Having been diagnosed with terminal cancer, Wade Wilson (Reynolds) seeks treatment for his illness, only to be left a mutated immortal who, in the film’s own words, looks like ‘Freddie Kruger face fucked (that's right, breaking out the F bomb, the movie can do it why can't I) a topographical map of Utah’. But now the men who carried out these experiments have kidnapped the love of his life, so he must don a spandex suit and take them on as the vigilante Deadpool.

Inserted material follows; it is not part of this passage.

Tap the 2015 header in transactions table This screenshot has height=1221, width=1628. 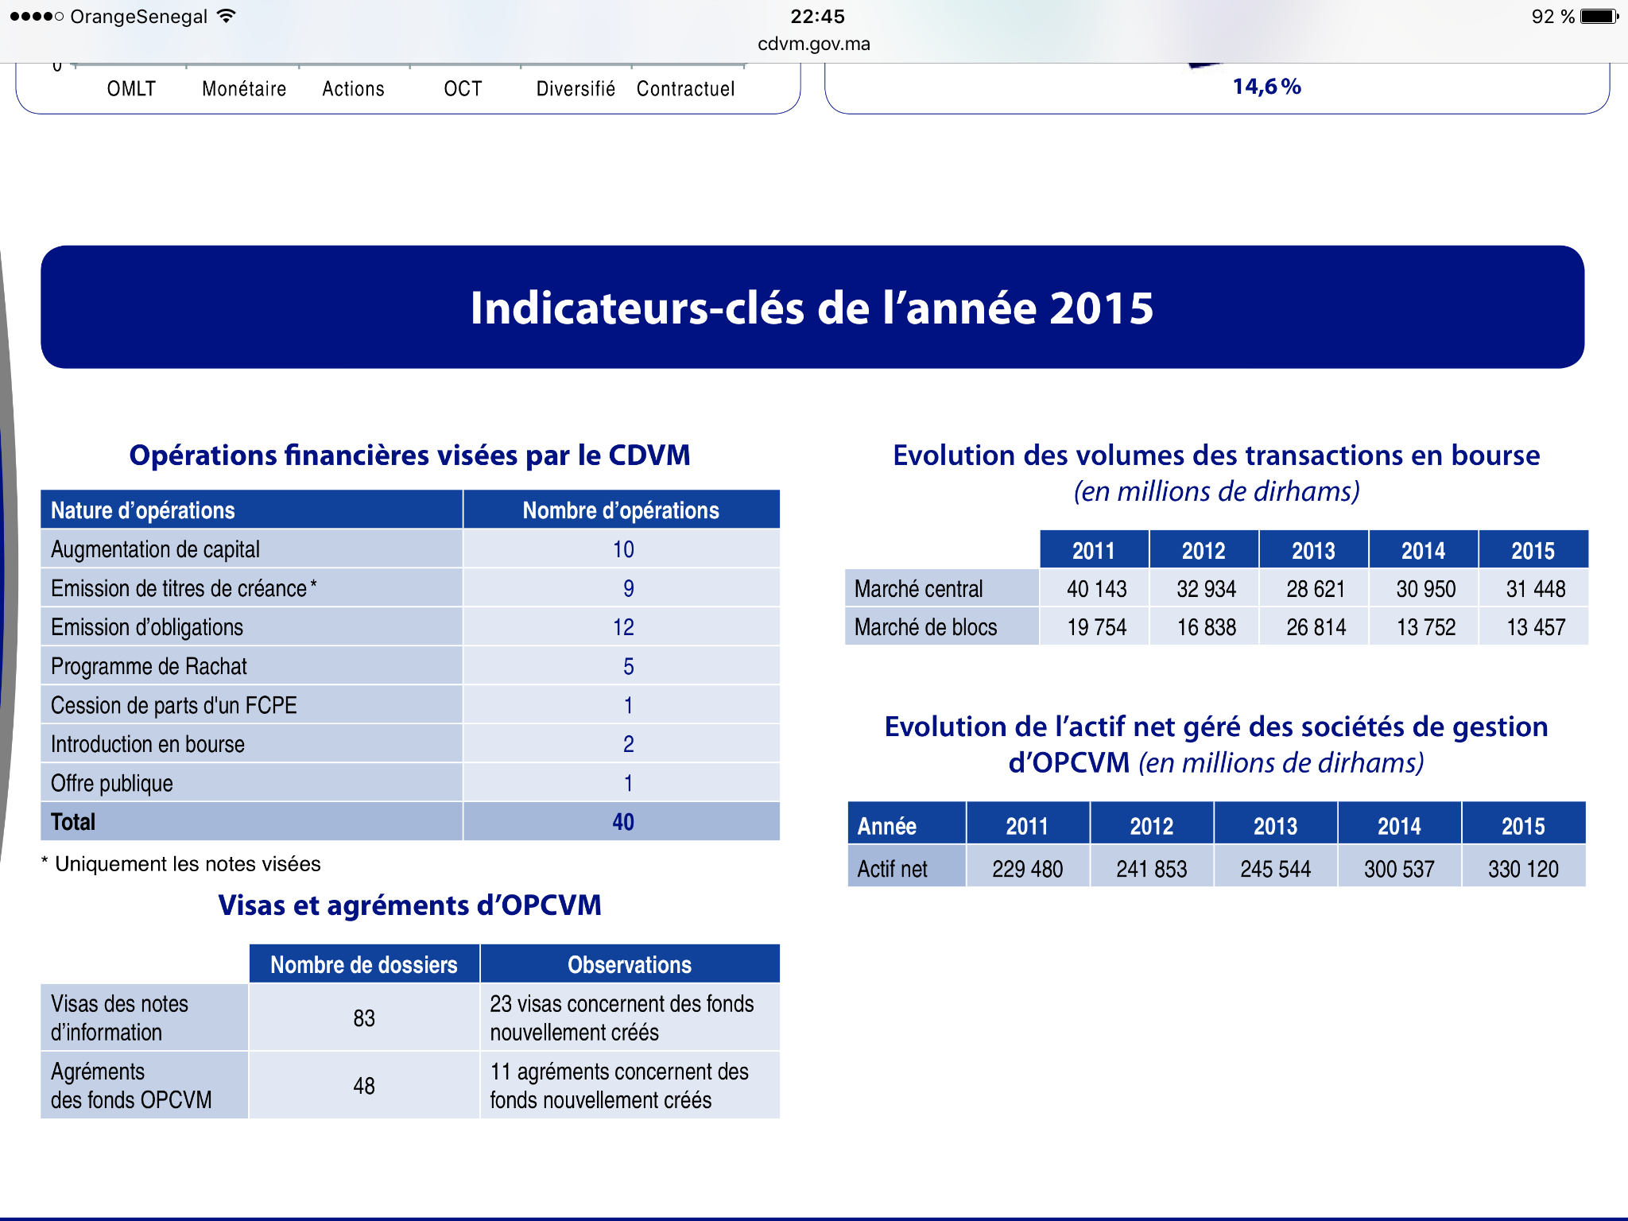click(x=1533, y=550)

There were so many things I was sceptical about as this project went through production. I thought there would be no chance in hell of it being rated R, I was wrong, I thought there was no chance in hell it would tie into the rest of the X-Men universe, I was wrong, and I also thought there was no chance in hell that the film would be meta in tone and break the fourth wall as Deadpool famously does in the comics, I was wrong. In fact it became abundantly clear just how wrong I was within the film’s first five minutes. With n opening sequence and credits that I won’t dare give away, but they address virtually every problem I just listed and beyond.

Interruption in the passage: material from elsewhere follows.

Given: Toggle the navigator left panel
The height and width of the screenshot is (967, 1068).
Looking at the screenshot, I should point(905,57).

The script of ‘Deadpool’ is just so ingenious in how it deals with every contrasting aspect of the character and makes it work so brilliantly. Consider this conundrum; you want people to empathise and connect with your characters, but how can you do that if the title character is pointing out the fictional nature of the story, how certain elements are dictated by budgetary reasons and copyright law, we refer to characters not by their names, but by the actors who play them. But as I said, it just works, maybe because it knows which moment is the right one to deploy each brand of humour, when to use straight up comedy, when to apply meta humour or fourth wall breaks, and when to play it seriously.

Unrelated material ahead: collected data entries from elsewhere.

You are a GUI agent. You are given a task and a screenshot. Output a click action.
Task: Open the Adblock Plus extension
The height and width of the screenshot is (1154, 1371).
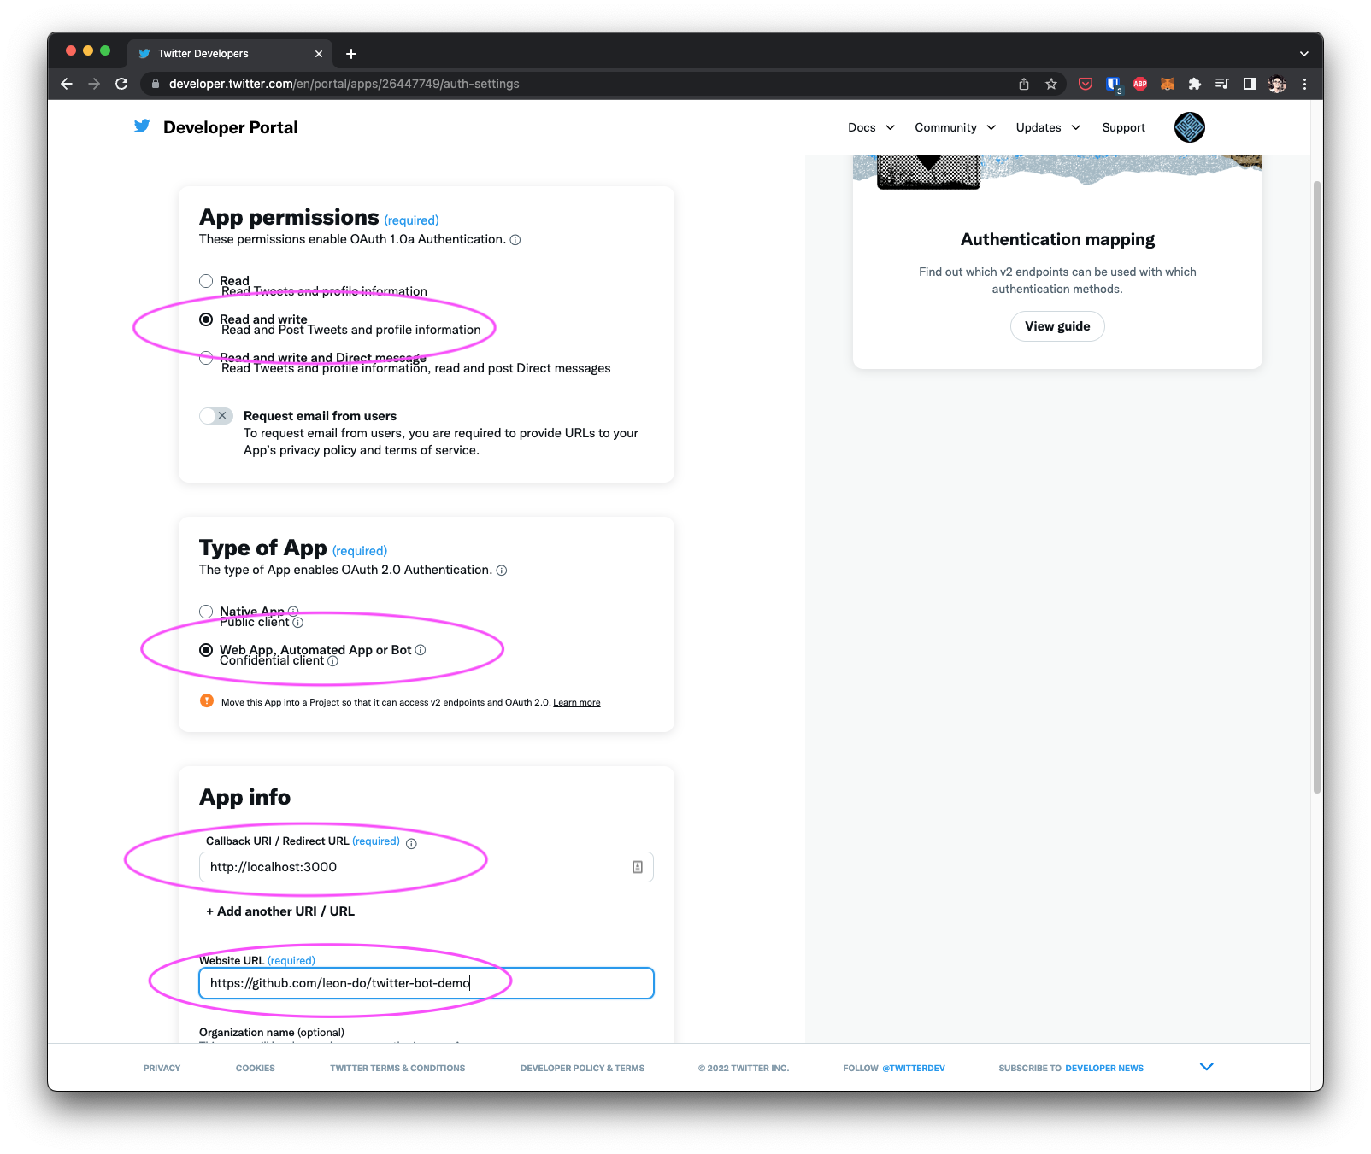(1139, 84)
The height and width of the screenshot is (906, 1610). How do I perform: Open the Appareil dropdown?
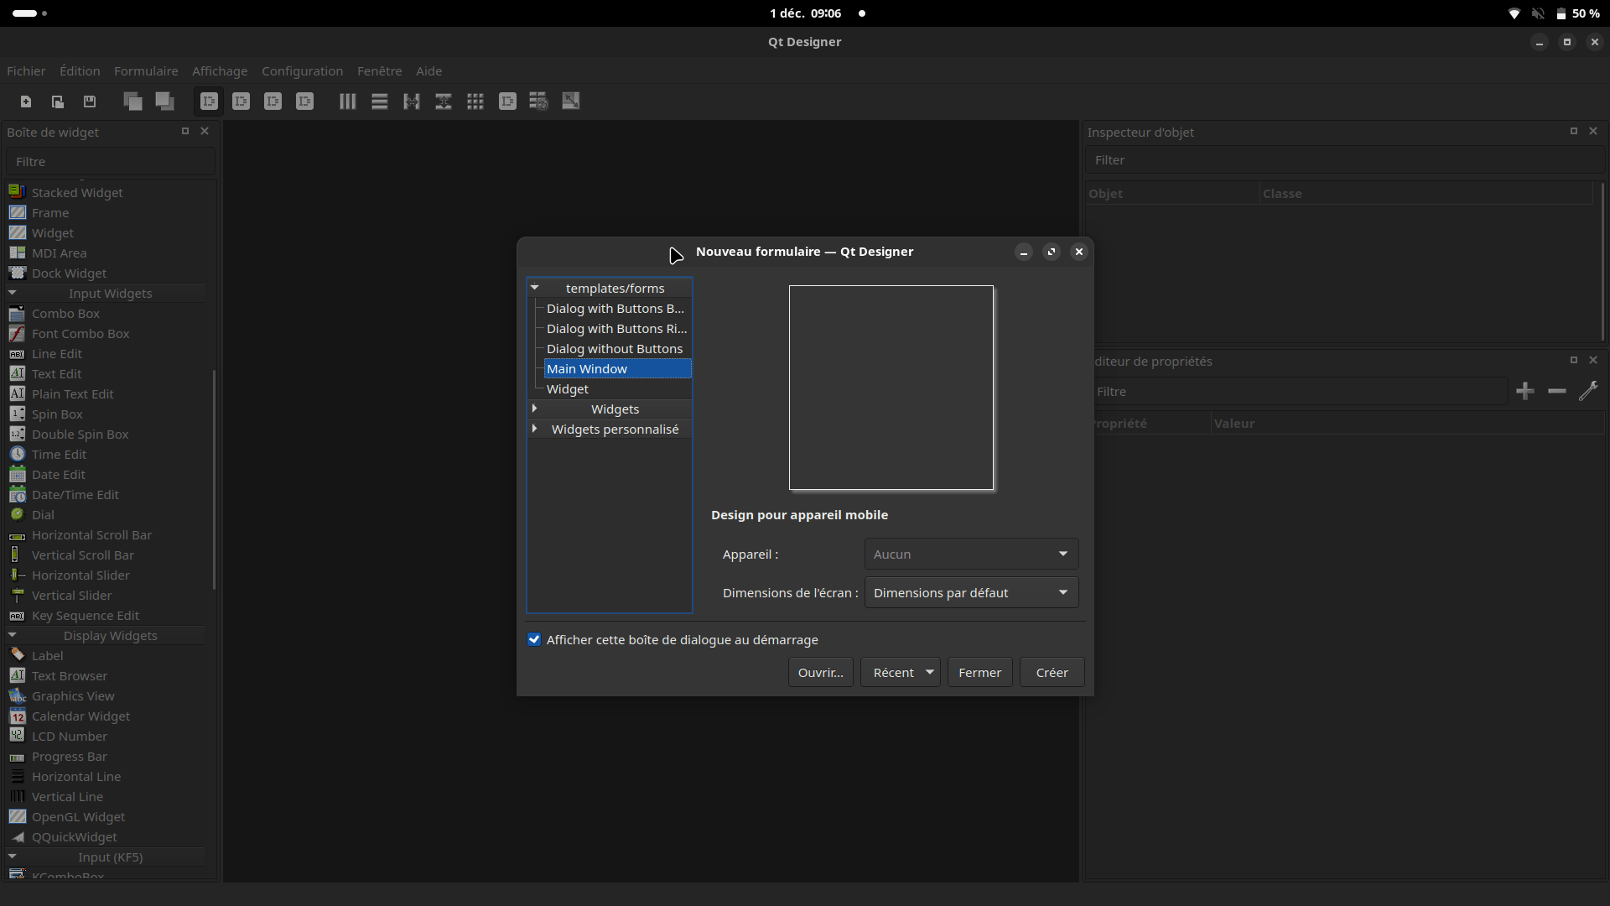(x=971, y=554)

The comedy in question is fantastic, leagues ahead of virtually anything else that passes for comedy nowadays. It’s such a varied sense of comedy as well, I’d be lying if I said it never applies to the lowest common denominator but those kind of jokes are used (are you listening Mr Sandler?) when they are appropriate to the situation and are not the slow basis for the comedy as they are also intertwined with gallows humour, meta comedy and some genuinely terrific action scenes. For a first time director Tim Miller has an amazing talent for directing action, with such a visceral and fluid nature to every scene, no shaky-cam and no unnecessary cuts, and it doesn’t stop for breath but while watching it I never felt exhausted.

As opposed to faltering in its quieter moments, ‘Deadpool’ manages to make its human interactions just as entertaining as its action. The chemistry between Deadpool and every supporting character is fantastic from Morena Baccarin as Wade’s girlfriend, to T.J Miller as his best friend, Leslie Uggams as his blind roommate and even Brianna Hilderbrand and Stefan Kapičić as his reluctant sidekicks. But as for the titular character himself, Ryan Reynolds was born to play this role. It just fits in so perfectly with his attributes as an actor, he is crude and empathetic and hilarious and action oriented, everything just fits together so perfectly. It’s not hard to see why he leaked that test footage, I mean …. Why he was glad when the footage was leaked, yeah, that’s what I meant.

There is apparently a petition to edit a PG-13 version of ‘Deadpool’, but frankly that would be a great injustice to the movie as it relies on being as crude and violent as it is. Not only that but even the very structure of the film isn’t suited to a PG-13 demographic, being told nonlinearly and being so self-referential. There are faults with ‘Deadpool’ but the film even goes as far to address most of them itself, that doesn’t mean that those faults do not exist, but it does make me feel inadequate for targeting what is by now a low-hanging fruit. It’s hilarious, violent, genre pushing and ridiculously entertaining.

‘Deadpool’ is quite simply one of the best superhero movies ever made, as well as being one of the most outlandish.